2

I want to initialize libraries in cluster by their names represented as strings.

This code works fine:

library(snowfall, rlecuyer, rsprng)
sfInit(parallel = TRUE, cpus = 4, type = "SOCK")
sfClusterEval(library(e1071))

And this code produces en error: 4 nodes produced errors; first error: object 'expr' not found

library(snowfall, rlecuyer, rsprng)
sfInit(parallel = TRUE, cpus = 4, type = "SOCK")
lib <- "e1071"
expr <- parse(text=paste("library(", lib, ")", sep=""))
sfClusterEval(expr)

So sfClusterEval try to evaluate expr and not an expression which expr contains.

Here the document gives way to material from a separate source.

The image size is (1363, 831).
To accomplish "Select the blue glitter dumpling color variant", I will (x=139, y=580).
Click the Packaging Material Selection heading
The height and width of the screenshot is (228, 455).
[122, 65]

I cannot undestand which type of expression should be passed to sfClusterEval function, which uses substitute in its body

> sfClusterEval
function (expr, stopOnError = TRUE) 
{
    sfCheck()
    if (sfParallel()) {
        return(sfClusterCall(eval, substitute(expr), env = globalenv(), 
            stopOnError = stopOnError))
    }
    else {
        return(eval(expr, envir = globalenv(), enclos = parent.frame()))
    }
}

This question seems simple, but I could not solve it and need someone's advice.

UPDATE:

Further investigation details on simplier examples. I feel that the truth is near. This code works fine

sfClusterEval(library("e1071"))

But this call produces en error: 4 nodes produced errors; first error: object 'lib' not found

lib <- "e1071"
sfClusterEval(library(lib, character.only=TRUE))

ANSWER:

The variable lib should be exported to the cluster previously. And after that it can be removed.

lib <- "e1071"
sfExport("lib")
sfClusterEval(library(lib, character.only=TRUE))
sfRemove("lib")

Thanks for Richie, for giving the starting idea!

DrDom
  • 4,033
  • 1
  • 21
  • 23
  • 1
    Why don't you use `sfLibrary` to load the packages into workers? – Roman Luštrik Feb 03 '12 at 13:45
  • Excelent advice! I missed this feature of the snowfall package. Shame on me. :) If you will post this comment as a answer, I'll be able to mark it as a solution. – DrDom Feb 05 '12 at 06:11

2 Answers2

2

You can use sfLibrary to load extra packages on workers. See ?snowfall and click snowfall-tools.

Roman Luštrik
  • 69,533
  • 24
  • 154
  • 197
1

Whether in a cluster or not, you simply use the character.only argument to library.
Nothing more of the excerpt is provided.